Pixel coordinate grounding data
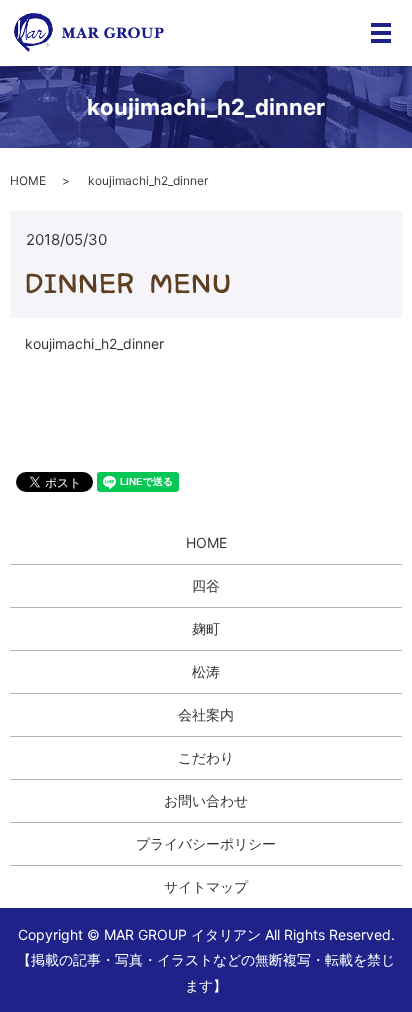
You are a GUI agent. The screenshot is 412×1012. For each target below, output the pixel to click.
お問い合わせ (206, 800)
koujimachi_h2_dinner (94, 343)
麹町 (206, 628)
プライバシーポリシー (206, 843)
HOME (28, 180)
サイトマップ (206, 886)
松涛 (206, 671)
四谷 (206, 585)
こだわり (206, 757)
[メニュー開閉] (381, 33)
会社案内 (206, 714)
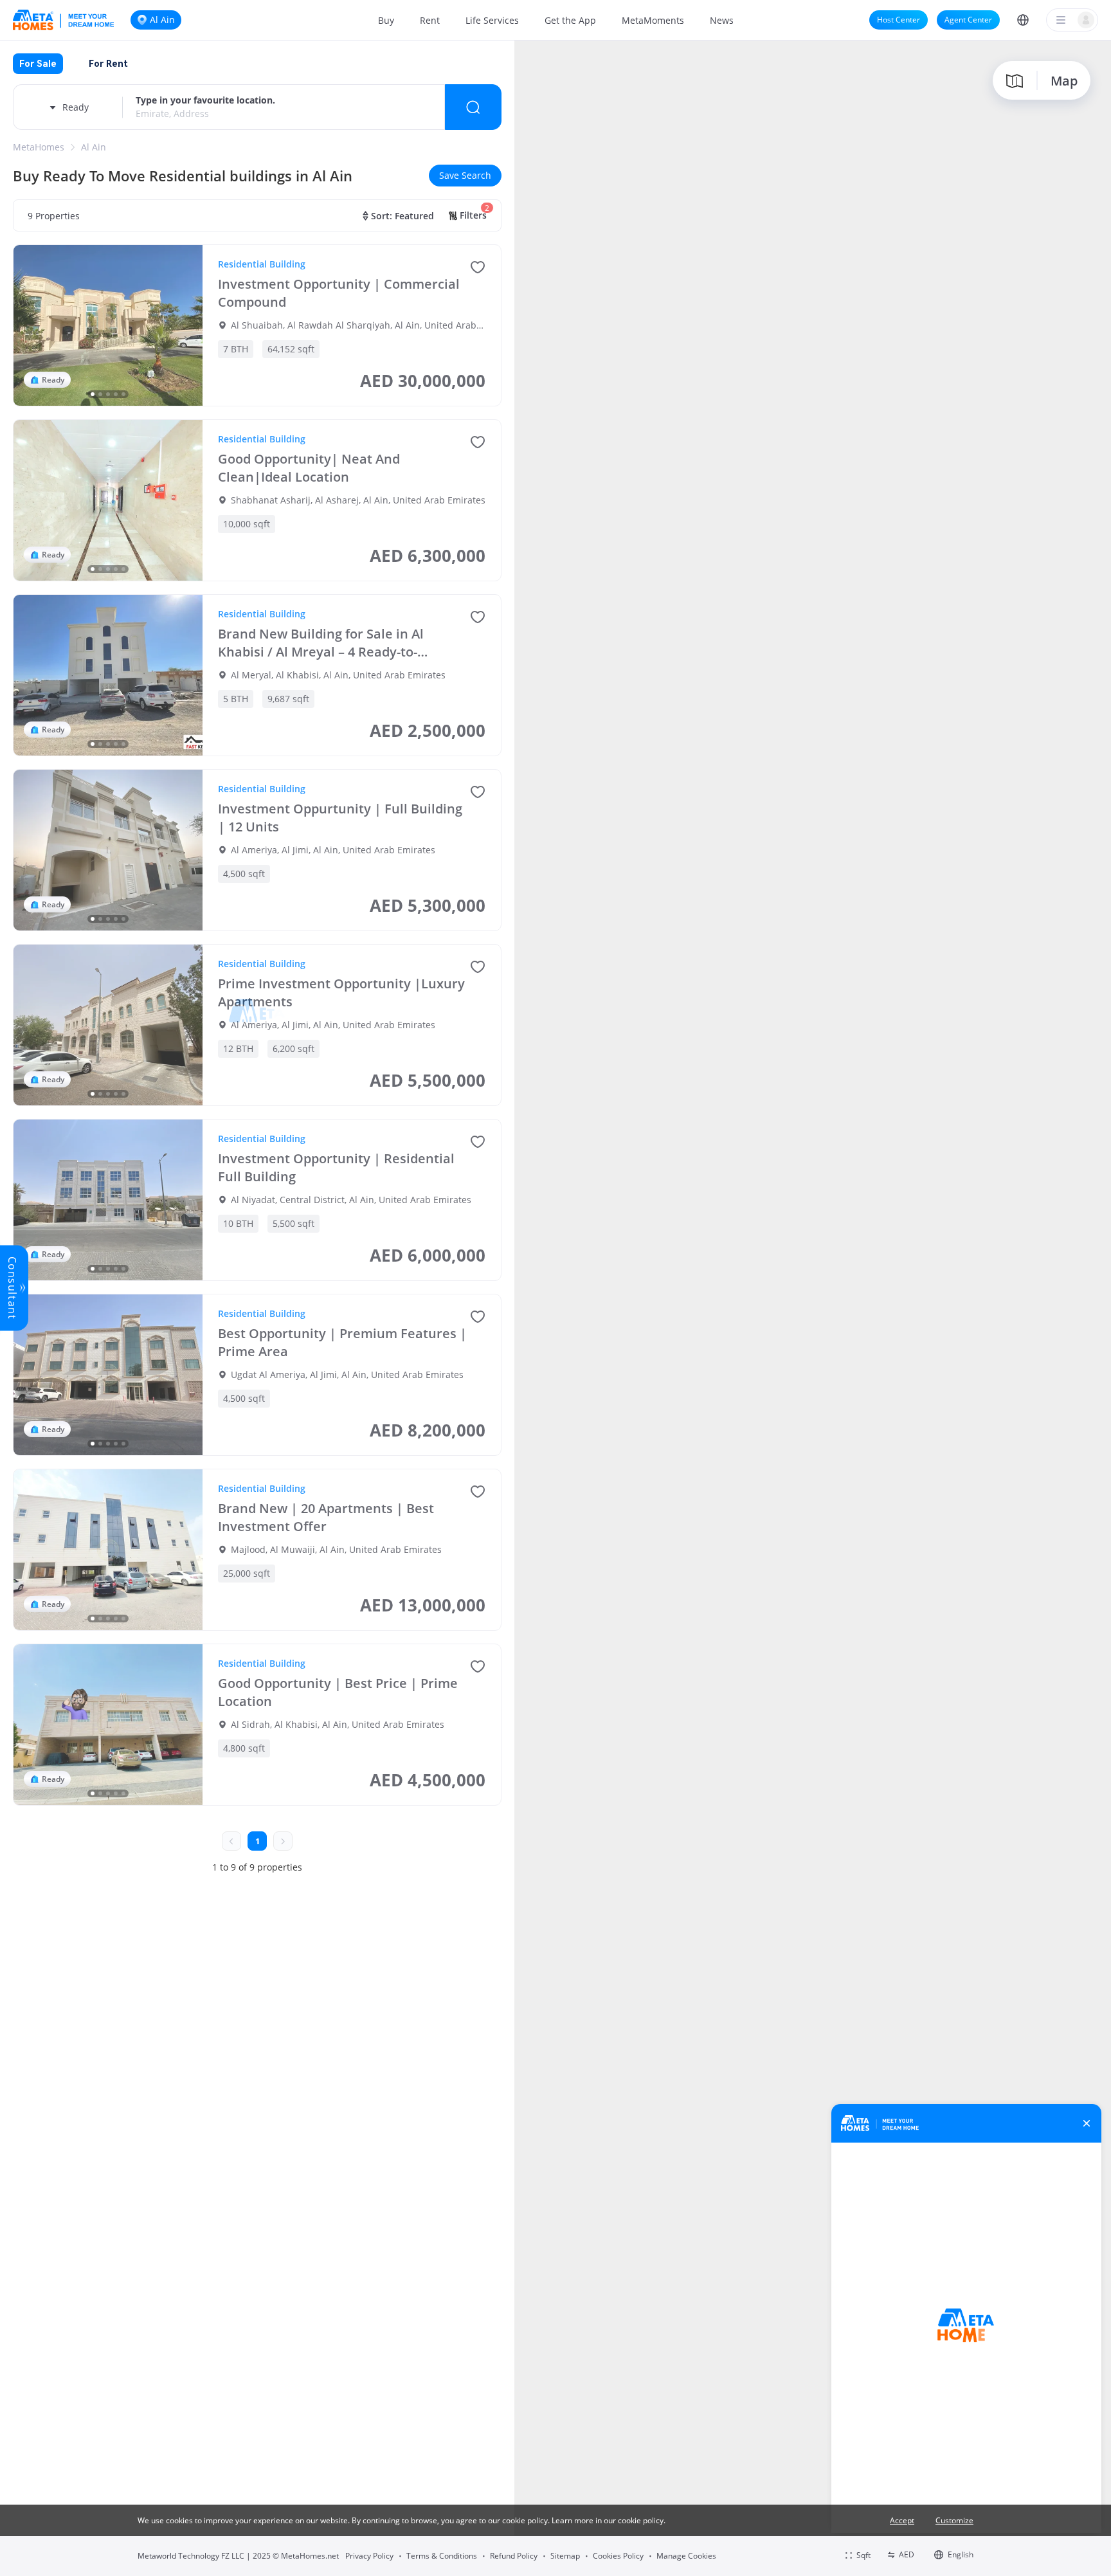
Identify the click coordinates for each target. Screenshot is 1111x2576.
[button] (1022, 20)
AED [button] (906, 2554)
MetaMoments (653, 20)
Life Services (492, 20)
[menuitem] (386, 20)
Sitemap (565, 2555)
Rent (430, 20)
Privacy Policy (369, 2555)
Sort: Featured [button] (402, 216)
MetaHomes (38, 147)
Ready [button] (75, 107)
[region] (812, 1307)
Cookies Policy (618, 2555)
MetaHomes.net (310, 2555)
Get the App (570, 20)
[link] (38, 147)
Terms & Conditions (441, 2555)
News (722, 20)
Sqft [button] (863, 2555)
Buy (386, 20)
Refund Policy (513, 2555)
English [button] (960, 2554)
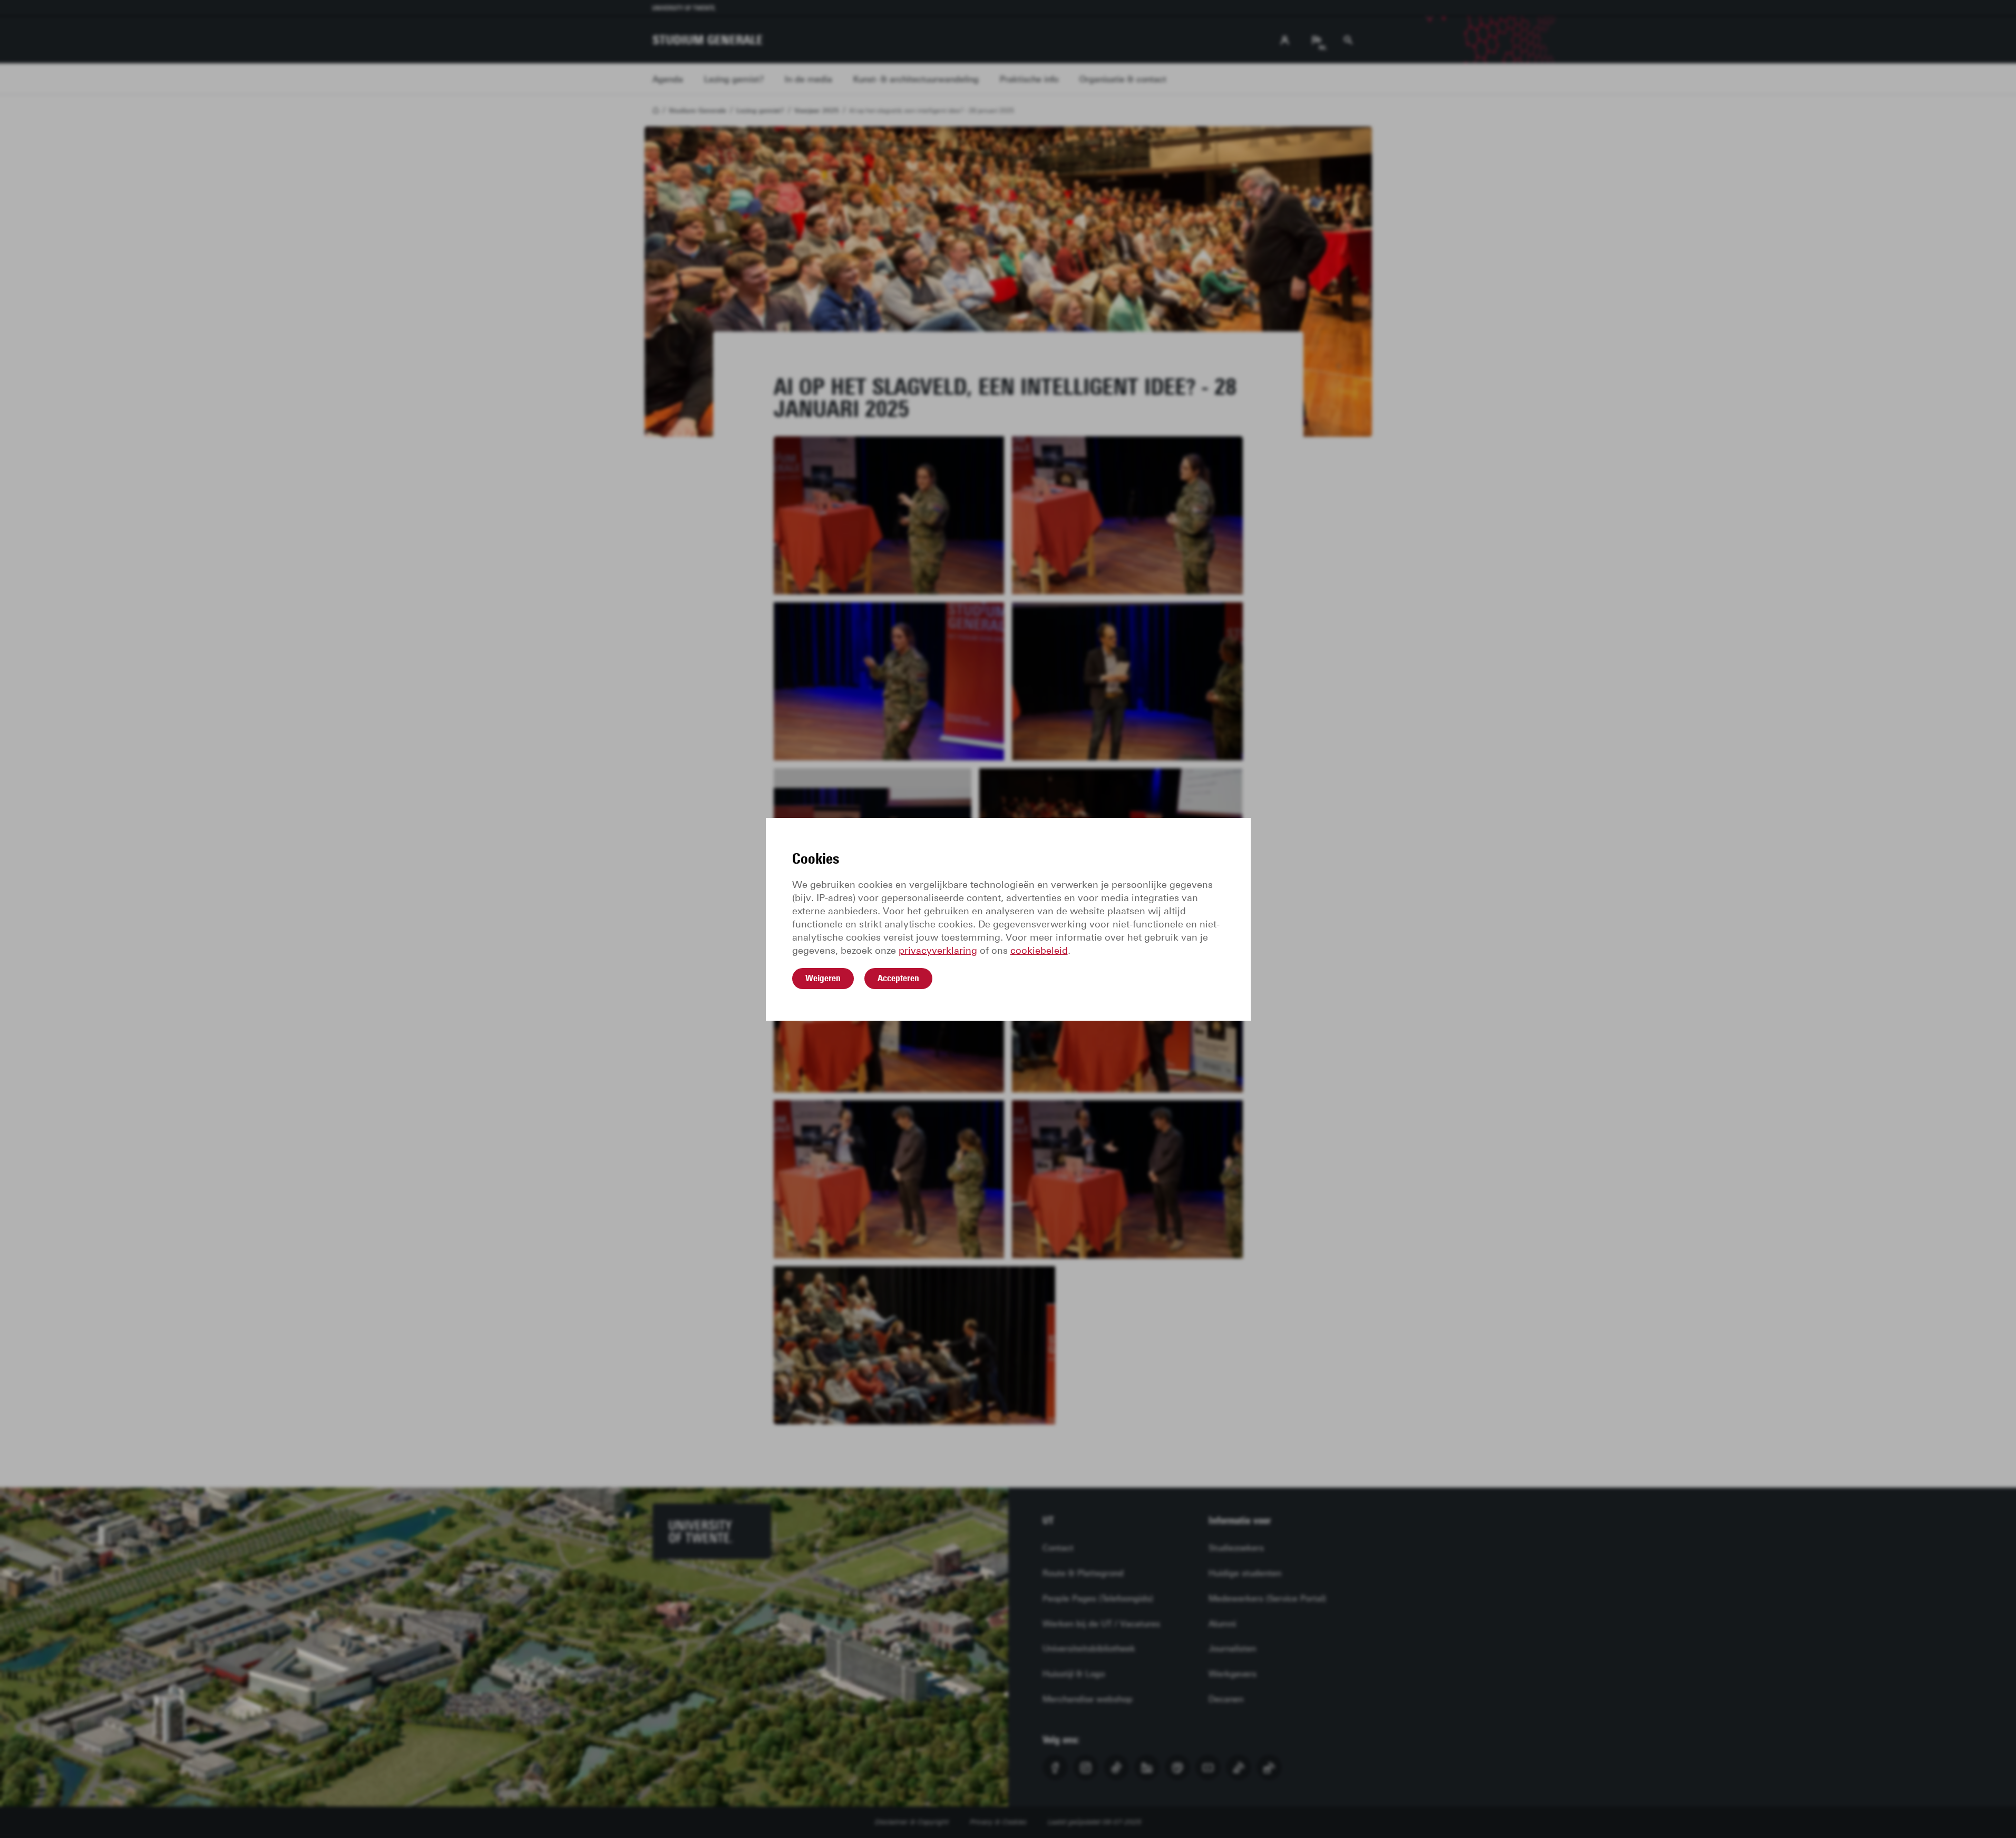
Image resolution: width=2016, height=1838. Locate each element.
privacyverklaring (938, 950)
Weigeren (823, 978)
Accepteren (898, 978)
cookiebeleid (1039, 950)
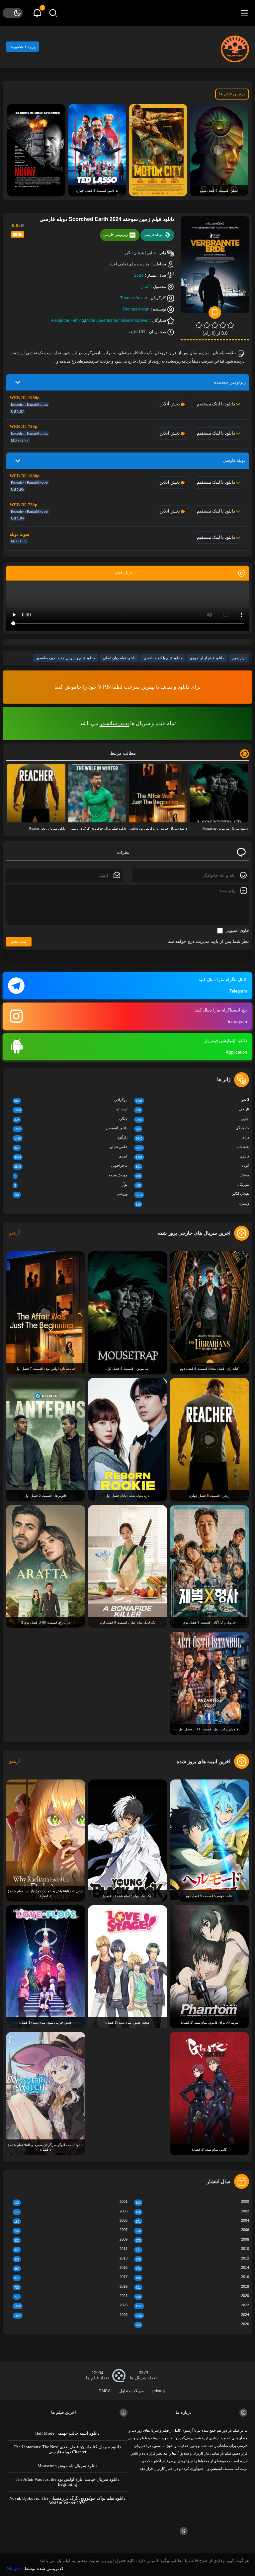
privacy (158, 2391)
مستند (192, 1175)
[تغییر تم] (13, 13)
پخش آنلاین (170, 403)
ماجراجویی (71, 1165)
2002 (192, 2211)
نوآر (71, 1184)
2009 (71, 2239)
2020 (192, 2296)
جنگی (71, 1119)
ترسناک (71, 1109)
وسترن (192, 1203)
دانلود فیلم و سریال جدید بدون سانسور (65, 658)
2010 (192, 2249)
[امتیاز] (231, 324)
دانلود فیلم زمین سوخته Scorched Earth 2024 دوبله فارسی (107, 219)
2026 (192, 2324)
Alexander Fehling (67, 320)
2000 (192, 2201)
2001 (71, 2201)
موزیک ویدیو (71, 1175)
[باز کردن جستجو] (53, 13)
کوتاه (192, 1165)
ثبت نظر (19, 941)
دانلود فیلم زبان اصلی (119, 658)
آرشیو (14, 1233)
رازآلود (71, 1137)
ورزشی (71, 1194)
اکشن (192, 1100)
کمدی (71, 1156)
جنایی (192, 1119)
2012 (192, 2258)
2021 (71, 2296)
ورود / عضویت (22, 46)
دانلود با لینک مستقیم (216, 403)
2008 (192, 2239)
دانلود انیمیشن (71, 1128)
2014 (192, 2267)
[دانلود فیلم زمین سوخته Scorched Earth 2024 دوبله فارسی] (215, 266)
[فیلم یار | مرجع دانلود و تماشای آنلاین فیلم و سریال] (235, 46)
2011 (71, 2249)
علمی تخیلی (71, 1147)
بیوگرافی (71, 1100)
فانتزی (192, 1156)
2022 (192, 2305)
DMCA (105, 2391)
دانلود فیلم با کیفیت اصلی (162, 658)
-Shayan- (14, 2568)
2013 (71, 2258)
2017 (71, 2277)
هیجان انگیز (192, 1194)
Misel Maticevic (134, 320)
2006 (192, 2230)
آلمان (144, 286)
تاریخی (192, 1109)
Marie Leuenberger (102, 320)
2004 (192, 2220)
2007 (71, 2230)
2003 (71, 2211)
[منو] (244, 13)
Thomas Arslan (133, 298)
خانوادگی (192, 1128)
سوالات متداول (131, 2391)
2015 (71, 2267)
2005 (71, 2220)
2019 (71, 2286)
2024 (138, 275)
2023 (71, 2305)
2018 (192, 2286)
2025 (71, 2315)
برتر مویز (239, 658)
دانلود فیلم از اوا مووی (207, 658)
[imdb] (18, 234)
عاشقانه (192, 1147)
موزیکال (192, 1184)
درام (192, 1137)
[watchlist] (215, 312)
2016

*Work instruction:*
In case the records contain pictures, keep those out and repeat the rest exactly.

*Result for this task:*
You are a GUI agent. The screenshot is 412×1012. For each target below, output the pixel to click.
お問い合わせ (206, 800)
koujimachi_h2_dinner (94, 343)
麹町 (206, 628)
プライバシーポリシー (206, 843)
HOME (28, 180)
サイトマップ (206, 886)
松涛 (206, 671)
四谷 (206, 585)
こだわり (206, 757)
[メニュー開閉] (381, 33)
会社案内 (206, 714)
Identify the click coordinates for each target. Screenshot is 1111x2576.
[button] (1022, 20)
AED [button] (906, 2554)
MetaMoments (653, 20)
Life Services (492, 20)
[menuitem] (386, 20)
Sitemap (565, 2555)
Rent (430, 20)
Privacy Policy (369, 2555)
Sort: Featured [button] (402, 216)
MetaHomes (38, 147)
Ready [button] (75, 107)
[region] (812, 1307)
Cookies Policy (618, 2555)
MetaHomes.net (310, 2555)
Get the App (570, 20)
[link] (38, 147)
Terms & Conditions (441, 2555)
News (722, 20)
Sqft [button] (863, 2555)
Buy (386, 20)
Refund Policy (513, 2555)
English [button] (960, 2554)
Image resolution: width=2016, height=1838. Locate each element.
privacyverklaring (938, 950)
Weigeren (823, 978)
Accepteren (898, 978)
cookiebeleid (1039, 950)
privacy (158, 2391)
مستند (192, 1175)
[تغییر تم] (13, 13)
پخش آنلاین (170, 403)
ماجراجویی (71, 1165)
2002 (192, 2211)
نوآر (71, 1184)
2009 (71, 2239)
2020 (192, 2296)
جنگی (71, 1119)
ترسناک (71, 1109)
وسترن (192, 1203)
دانلود فیلم و سریال جدید بدون سانسور (65, 658)
2010 (192, 2249)
[امتیاز] (231, 324)
دانلود فیلم زمین سوخته Scorched Earth 2024 دوبله فارسی (107, 219)
2026 (192, 2324)
Alexander Fehling (67, 320)
2000 (192, 2201)
2001 (71, 2201)
موزیک ویدیو (71, 1175)
[باز کردن جستجو] (53, 13)
کوتاه (192, 1165)
ثبت نظر (19, 941)
دانلود فیلم زبان اصلی (119, 658)
آرشیو (14, 1233)
رازآلود (71, 1137)
ورزشی (71, 1194)
اکشن (192, 1100)
کمدی (71, 1156)
جنایی (192, 1119)
2012 (192, 2258)
2021 (71, 2296)
ورود / عضویت (22, 46)
دانلود با لینک مستقیم (216, 403)
2008 (192, 2239)
دانلود انیمیشن (71, 1128)
2014 (192, 2267)
[دانلود فیلم زمین سوخته Scorched Earth 2024 دوبله فارسی] (215, 266)
[فیلم یار | مرجع دانلود و تماشای آنلاین فیلم و سریال] (235, 46)
2011 (71, 2249)
علمی تخیلی (71, 1147)
بیوگرافی (71, 1100)
فانتزی (192, 1156)
2022 (192, 2305)
DMCA (105, 2391)
دانلود فیلم با کیفیت اصلی (162, 658)
-Shayan- (14, 2568)
2013 (71, 2258)
2017 (71, 2277)
هیجان انگیز (192, 1194)
Misel Maticevic (134, 320)
2006 (192, 2230)
آلمان (144, 286)
تاریخی (192, 1109)
Marie Leuenberger (102, 320)
2004 (192, 2220)
2007 (71, 2230)
2003 (71, 2211)
[منو] (244, 13)
Thomas Arslan (133, 298)
خانوادگی (192, 1128)
سوالات متداول (131, 2391)
2015 (71, 2267)
2005 (71, 2220)
2019 (71, 2286)
2024 (138, 275)
2023 (71, 2305)
2018 (192, 2286)
2025 (71, 2315)
برتر مویز (239, 658)
دانلود فیلم از اوا مووی (207, 658)
[imdb] (18, 234)
عاشقانه (192, 1147)
موزیکال (192, 1184)
درام (192, 1137)
[watchlist] (215, 312)
2016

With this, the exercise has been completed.